» **INSTRUCTIONS TO FOLLOW**
Turn every line of the records into a Markdown table with columns titled "Row" and "Line", numbering the rows and skipping blank lines. Leave the pictures out.

» **RECORDED INFORMATION**
################
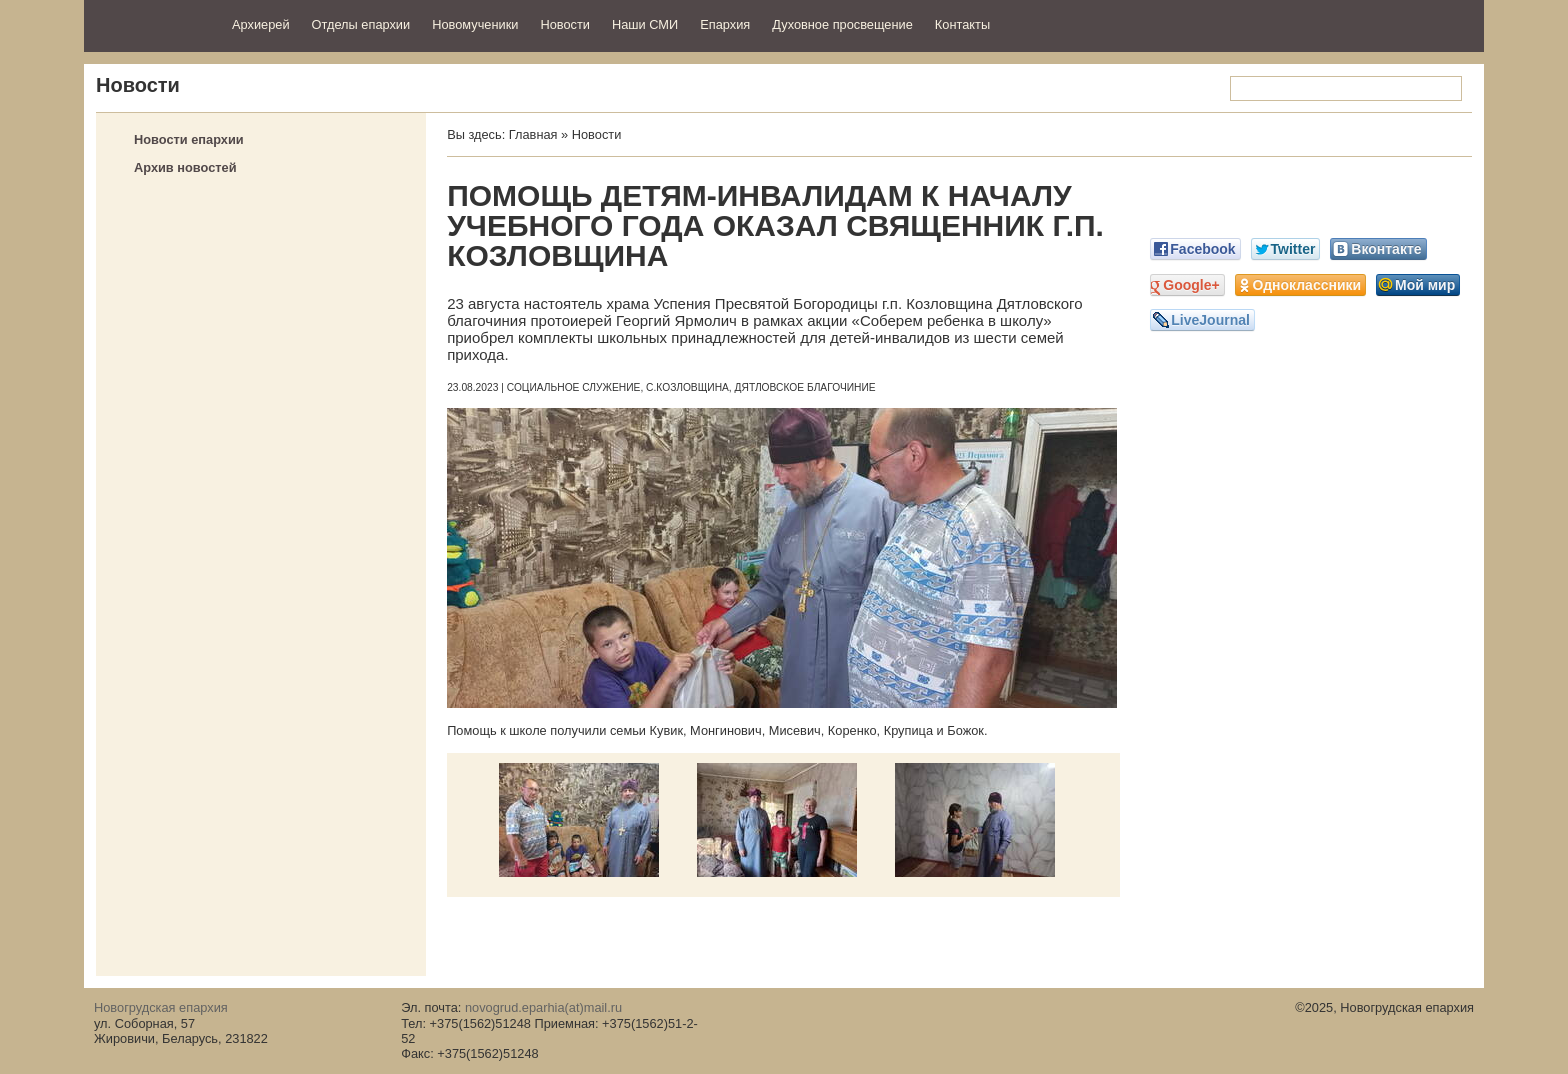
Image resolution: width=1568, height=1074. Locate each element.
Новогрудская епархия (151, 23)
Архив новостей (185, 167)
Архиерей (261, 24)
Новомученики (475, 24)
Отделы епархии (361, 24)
################
» **RESPONSE**
| Row | Line |
|---|---|
| 1 | Image resolution: width=1568, height=1074. Locate each element. |
| 2 | Новогрудская епархия (151, 23) |
| 3 | Архив новостей (185, 167) |
| 4 | Архиерей (261, 24) |
| 5 | Новомученики (475, 24) |
| 6 | Отделы епархии (361, 24) |